La coulissante en applique
Le vantail glisse devant le mur, suspendu à un rail visible. La pose reste réversible, se fait sur une cloison existante et met le rail en valeur, ce que le dessin d’un ouvrage en acier assume volontiers.
La solution réclame une longueur de mur libre au moins égale à la largeur de la porte, du côté où elle s’ouvre. Ce pan de mur perd ses prises, ses interrupteurs et tout meuble haut, y compris quand la porte est fermée.
Le galandage
Un châssis métallique noyé dans la cloison reçoit la porte, qui disparaît entièrement une fois ouverte. Le passage se dégage complètement et le mur reste libre à la vue.

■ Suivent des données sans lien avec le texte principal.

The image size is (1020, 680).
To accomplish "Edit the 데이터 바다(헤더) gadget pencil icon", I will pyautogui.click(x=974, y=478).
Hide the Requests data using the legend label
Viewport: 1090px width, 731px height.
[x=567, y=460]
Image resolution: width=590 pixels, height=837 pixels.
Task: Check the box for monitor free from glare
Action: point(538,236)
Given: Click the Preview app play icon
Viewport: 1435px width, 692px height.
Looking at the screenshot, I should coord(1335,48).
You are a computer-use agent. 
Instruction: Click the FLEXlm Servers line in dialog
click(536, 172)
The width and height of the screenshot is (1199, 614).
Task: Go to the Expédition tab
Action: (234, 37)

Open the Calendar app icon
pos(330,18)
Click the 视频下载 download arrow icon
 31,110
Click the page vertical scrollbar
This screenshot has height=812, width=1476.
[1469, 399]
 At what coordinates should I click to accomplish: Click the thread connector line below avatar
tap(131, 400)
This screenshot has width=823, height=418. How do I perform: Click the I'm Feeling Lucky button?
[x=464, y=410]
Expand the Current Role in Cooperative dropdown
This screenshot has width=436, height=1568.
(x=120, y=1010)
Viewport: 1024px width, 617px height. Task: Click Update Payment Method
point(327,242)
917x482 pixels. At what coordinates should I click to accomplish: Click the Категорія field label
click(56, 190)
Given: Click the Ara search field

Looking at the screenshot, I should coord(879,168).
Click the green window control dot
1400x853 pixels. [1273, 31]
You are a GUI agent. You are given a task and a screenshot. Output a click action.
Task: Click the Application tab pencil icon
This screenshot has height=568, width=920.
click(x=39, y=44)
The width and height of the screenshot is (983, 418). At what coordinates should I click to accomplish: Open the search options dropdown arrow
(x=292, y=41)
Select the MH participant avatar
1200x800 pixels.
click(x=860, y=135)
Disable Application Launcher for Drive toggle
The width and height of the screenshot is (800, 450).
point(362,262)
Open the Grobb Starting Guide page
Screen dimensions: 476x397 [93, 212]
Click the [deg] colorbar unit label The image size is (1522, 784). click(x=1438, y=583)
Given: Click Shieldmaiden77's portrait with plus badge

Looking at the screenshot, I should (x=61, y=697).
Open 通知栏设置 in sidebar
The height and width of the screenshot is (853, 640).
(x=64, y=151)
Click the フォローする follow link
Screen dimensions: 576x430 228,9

Le châssis se pose pendant la construction de la cloison, avec le plaquiste. Sur une cloison existante, l’opération suppose de la déposer et de la refaire. L’épaisseur finale dépasse celle d’une cloison courante, ce qui grignote la pièce.
Le poids d’un vantail en acier
Une porte vitrée à cadre acier pèse nettement plus qu’un panneau de bois creux. Ce poids se répercute sur le rail, sur ses ancrages et sur les chariots.
Un système de galandage standard affiche une charge maximale admissible. La vérifier contre le poids réel du vantail se fait avant la commande du châssis, pas après.
Ce qui reste visible
Une coulissante ferme un passage sans l’étanchéifier. Le jeu périphérique laisse passer la lumière, le son et les odeurs, ce qui convient à une chambre ou à un dressing plus qu’à une salle de bains partagée.
La serrure d’une coulissante se limite à une condamnation à crochet. Une porte réellement verrouillée demande un vantail battant.